The program on October 17 will be repeated on Monday, October 20 at Boston University, where the group is in residence. A Mass for St. Augustine of Canterbury is about an hour long, including an intermission. I would have loved to have heard the piece uninterrupted. (But it could well be that, for the sake of the hard-working singers, the respite was a necessity.) There is an ethereal quality to Blue Heron’s voices—and the Renaissance music they bring so splendidly to life—that casts a spell you don’t want broken, if at all possible. For lack of a better word, I would call it a deep and abiding sense of calm.

Besides the obvious (and usual) kudos to Metcalfe, his scholarly program notes, and his singers, a lion’s share of credit for the performance and recording of the Partbooks must go to the British scholar Nick Sandon, who, since the 1980s, has dedicated an impressive amount of sleuth-work to re-creating (perfectly) tenor lines that were missing in the Partbooks. Thus the music can be sung idiomatically, its modern recomposition invisible. That the Partbooks survived at all is a tale of fragile manuscripts beating some very long odds. Singer and scribe John Bull, of Magellan College, Oxford, copied sets of partbooks (now in Peterhouse, Cambridge) from the Henrician (preceding the reign of Henry VIII) before he was to take up a new post at Canterbury Cathedral. He brought, amazingly, some 70 works of virtuosic polyphonic music with him to Oxford. Yet by 1547 Henry VIII died and his son Edward (and other Protestant reformers) took a much dimmer view of this highly sophisticated Latin music. Metcalfe’s program notes explain the music’s fate:

All the elaborate polyphonic music of late medieval English Catholicism became, at best, obsolete. At worst it was viewed as a gaudy ornament to a despicable ritual. Many musical manuscripts were destroyed or lost. By the 1630s they had made their way to the library of Peterhouse, where they would survive yet another cataclysm of destruction, that wrought by the Puritans in the 1640s.

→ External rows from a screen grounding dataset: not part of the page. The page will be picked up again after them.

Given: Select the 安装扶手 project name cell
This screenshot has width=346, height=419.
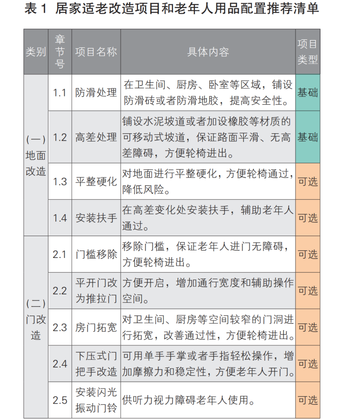Looking at the screenshot, I should pyautogui.click(x=96, y=218).
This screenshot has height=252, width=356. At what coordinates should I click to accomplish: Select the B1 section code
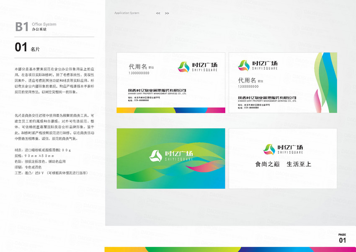[x=22, y=27]
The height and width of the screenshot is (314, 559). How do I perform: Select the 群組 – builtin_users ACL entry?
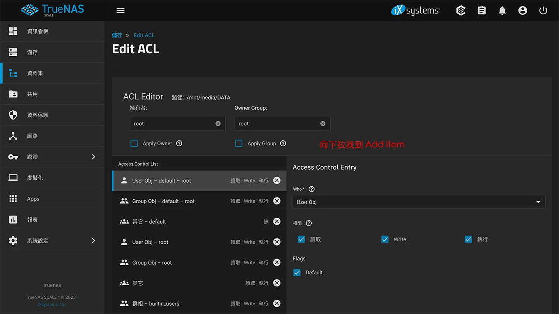(x=175, y=304)
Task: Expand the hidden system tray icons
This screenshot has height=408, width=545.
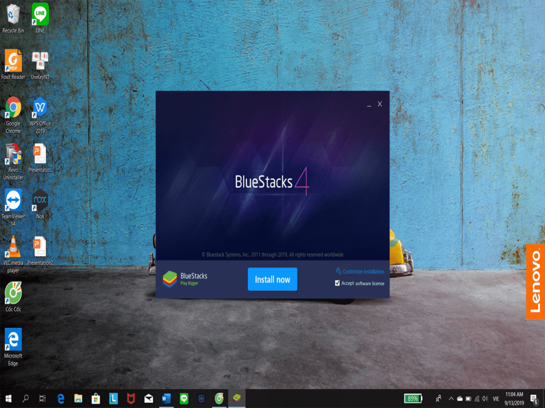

The Mass for St. Augustine of Canterbury is, regrettably, anonymous. A great deal of Metcalfe’s preconcert talk was devoted to an explanation of voice types. If you missed learning about Renaissance vocal music in college, here was your chance to catch up in one easy lesson. Still, with the exception of learning about the detective work of Sandon, I would have appreciated this concert—and all the other Blue Heron concerts I’ve loved—without much background information. Simply put, Blue Heron is one of the best perks of concertgoing in 21st-century Boston. A Mass for St. Augustine of Canterbury shimmered with beauty. (The first three CDs in the series are highly recommended).


Susan Miron, a harpist, has been a book reviewer for over 20 years for a large variety of literary publications and newspapers. Her fields of expertise were East and Central European, Irish, and Israeli literature. Susan covers classical music for The Arts Fuse and The Boston Musical Intelligencer. She is part of the Celtic harp and storytelling duo A Bard’s Feast with renowned storyteller Norah Dooley and, until recently, played the Celtic harp at the Cancer Center at Newton Wellesley Hospital.